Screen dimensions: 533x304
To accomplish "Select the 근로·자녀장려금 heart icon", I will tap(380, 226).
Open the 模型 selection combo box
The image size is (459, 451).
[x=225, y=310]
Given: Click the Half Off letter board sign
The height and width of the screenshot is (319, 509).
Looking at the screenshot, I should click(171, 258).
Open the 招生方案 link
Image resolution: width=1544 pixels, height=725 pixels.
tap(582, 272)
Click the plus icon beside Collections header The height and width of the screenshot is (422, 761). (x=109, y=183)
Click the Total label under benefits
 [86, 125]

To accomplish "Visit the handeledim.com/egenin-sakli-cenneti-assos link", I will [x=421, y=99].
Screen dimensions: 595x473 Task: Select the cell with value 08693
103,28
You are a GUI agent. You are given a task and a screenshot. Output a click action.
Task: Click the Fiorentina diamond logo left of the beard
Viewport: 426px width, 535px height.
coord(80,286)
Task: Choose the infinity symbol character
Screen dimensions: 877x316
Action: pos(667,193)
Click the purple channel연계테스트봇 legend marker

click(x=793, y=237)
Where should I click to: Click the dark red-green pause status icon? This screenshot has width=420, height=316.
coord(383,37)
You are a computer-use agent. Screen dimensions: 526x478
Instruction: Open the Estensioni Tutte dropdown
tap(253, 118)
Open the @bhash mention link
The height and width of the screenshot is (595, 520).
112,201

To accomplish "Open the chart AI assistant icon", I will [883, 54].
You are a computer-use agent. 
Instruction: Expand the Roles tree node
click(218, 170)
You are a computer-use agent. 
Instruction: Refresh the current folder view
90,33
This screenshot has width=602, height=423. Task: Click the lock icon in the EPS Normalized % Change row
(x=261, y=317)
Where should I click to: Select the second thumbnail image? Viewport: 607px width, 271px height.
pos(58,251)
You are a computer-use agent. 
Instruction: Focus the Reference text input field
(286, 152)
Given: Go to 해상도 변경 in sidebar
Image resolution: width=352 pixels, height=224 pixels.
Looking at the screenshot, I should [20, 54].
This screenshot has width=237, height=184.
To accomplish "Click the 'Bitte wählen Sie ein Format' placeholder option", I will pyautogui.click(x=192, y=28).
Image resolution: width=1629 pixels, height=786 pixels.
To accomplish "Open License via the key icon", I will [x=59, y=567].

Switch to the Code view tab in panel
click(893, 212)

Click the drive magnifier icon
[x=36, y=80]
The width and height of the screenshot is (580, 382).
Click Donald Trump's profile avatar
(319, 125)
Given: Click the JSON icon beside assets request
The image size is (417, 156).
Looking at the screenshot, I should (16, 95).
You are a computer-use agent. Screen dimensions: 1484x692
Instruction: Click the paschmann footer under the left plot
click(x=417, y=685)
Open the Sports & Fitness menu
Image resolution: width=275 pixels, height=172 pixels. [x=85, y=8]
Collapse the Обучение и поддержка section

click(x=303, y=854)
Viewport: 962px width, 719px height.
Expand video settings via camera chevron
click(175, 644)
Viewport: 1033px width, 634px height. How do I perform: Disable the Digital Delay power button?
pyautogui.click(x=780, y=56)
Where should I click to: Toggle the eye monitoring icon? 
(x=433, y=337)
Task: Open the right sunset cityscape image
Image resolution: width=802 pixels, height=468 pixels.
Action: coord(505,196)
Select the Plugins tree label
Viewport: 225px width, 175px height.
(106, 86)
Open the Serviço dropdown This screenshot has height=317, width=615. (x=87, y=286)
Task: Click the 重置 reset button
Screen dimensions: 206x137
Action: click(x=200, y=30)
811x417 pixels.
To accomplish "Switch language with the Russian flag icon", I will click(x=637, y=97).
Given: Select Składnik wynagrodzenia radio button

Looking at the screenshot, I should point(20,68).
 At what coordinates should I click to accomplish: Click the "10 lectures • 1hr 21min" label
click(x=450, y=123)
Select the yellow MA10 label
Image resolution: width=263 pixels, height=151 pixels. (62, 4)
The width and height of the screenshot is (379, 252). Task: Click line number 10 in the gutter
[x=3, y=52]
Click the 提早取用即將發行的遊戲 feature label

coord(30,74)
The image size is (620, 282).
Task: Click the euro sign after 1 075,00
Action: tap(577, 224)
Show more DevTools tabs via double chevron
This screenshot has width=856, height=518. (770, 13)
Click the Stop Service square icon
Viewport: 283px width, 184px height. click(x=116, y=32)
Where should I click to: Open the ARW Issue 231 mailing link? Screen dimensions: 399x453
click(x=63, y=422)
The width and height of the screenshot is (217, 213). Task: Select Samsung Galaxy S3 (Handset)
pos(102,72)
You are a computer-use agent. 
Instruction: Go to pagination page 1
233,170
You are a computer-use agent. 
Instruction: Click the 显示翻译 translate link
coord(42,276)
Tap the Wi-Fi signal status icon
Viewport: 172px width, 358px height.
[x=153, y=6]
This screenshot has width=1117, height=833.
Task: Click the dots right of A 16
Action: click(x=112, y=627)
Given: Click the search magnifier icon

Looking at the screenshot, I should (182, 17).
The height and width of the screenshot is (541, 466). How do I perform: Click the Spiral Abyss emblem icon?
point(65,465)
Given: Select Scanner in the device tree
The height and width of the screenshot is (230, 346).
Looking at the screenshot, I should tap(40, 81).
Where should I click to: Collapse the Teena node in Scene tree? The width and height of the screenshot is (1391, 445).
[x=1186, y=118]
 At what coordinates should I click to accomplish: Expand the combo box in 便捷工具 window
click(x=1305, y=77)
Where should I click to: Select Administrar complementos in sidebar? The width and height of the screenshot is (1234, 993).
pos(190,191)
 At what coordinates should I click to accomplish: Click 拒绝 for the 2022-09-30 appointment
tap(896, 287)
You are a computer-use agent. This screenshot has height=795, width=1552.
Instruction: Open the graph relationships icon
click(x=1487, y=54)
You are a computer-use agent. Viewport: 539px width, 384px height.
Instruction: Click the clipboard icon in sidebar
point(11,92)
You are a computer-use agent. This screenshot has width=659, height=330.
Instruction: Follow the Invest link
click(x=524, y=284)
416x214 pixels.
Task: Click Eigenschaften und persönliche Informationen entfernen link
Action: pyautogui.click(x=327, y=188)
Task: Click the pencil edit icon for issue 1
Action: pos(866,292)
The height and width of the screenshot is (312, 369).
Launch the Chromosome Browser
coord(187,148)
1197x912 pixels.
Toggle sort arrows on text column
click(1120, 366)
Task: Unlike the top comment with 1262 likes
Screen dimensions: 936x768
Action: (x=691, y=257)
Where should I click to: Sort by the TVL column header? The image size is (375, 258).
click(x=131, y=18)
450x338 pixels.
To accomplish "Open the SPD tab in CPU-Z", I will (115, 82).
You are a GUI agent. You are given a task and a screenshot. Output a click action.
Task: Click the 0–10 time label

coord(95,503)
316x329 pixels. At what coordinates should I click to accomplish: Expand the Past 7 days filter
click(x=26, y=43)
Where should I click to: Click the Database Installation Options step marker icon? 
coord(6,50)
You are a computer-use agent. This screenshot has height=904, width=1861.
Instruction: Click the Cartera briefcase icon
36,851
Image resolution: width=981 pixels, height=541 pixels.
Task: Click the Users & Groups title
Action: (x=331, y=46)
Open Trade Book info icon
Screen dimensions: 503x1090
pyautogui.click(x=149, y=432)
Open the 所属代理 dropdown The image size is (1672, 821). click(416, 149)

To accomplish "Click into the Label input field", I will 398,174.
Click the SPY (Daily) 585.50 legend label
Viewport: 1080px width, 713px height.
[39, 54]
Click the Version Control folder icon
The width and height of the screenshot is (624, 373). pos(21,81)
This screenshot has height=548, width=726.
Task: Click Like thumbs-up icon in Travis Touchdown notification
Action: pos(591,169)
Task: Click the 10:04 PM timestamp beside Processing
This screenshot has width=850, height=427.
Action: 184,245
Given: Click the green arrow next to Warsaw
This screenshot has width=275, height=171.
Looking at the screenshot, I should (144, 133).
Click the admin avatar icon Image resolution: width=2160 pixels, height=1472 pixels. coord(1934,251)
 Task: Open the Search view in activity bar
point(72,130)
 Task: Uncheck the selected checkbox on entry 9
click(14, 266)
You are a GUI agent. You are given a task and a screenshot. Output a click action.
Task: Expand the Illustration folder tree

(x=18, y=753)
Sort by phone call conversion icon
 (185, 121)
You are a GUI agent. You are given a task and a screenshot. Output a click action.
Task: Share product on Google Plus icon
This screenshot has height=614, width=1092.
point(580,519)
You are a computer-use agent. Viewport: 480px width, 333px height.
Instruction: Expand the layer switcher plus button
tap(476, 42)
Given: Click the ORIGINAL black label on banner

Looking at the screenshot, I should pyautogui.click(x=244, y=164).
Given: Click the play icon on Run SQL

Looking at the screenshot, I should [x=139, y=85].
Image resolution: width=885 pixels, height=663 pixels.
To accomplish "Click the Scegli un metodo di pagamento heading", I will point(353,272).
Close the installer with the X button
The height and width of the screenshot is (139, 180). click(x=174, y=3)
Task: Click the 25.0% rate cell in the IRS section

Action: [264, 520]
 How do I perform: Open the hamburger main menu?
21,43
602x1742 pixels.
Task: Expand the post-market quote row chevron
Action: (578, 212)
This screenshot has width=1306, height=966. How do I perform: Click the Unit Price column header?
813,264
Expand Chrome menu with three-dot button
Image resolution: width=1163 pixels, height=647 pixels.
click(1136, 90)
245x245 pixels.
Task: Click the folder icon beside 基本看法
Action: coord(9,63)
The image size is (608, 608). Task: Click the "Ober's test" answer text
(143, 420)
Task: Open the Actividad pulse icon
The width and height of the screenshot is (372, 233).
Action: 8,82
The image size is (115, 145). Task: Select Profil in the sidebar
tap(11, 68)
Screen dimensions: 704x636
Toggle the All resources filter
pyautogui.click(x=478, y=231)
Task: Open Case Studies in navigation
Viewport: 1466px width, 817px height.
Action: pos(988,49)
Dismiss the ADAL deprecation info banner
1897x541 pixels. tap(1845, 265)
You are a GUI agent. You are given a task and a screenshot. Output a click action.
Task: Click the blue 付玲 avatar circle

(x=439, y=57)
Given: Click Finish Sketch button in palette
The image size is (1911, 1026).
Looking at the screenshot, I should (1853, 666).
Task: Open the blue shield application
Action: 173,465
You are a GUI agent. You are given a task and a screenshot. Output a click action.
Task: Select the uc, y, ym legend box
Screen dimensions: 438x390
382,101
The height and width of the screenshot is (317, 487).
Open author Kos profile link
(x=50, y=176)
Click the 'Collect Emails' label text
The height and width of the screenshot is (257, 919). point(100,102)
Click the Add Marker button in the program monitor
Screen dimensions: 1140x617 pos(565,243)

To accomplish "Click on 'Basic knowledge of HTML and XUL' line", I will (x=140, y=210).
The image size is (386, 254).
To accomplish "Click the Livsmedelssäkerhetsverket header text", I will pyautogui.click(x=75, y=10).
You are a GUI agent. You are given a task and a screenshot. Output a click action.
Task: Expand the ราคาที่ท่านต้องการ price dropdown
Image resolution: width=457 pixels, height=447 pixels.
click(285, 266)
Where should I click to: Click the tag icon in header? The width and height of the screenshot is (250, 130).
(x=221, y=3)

- - - - -

The answer should hold exactly the lines running from the one with "Image resolution: width=457" to the final line of the data, both ends counted.

Image resolution: width=457 pixels, height=447 pixels.
click(285, 266)
Where should I click to: Click the tag icon in header? The width and height of the screenshot is (250, 130).
(x=221, y=3)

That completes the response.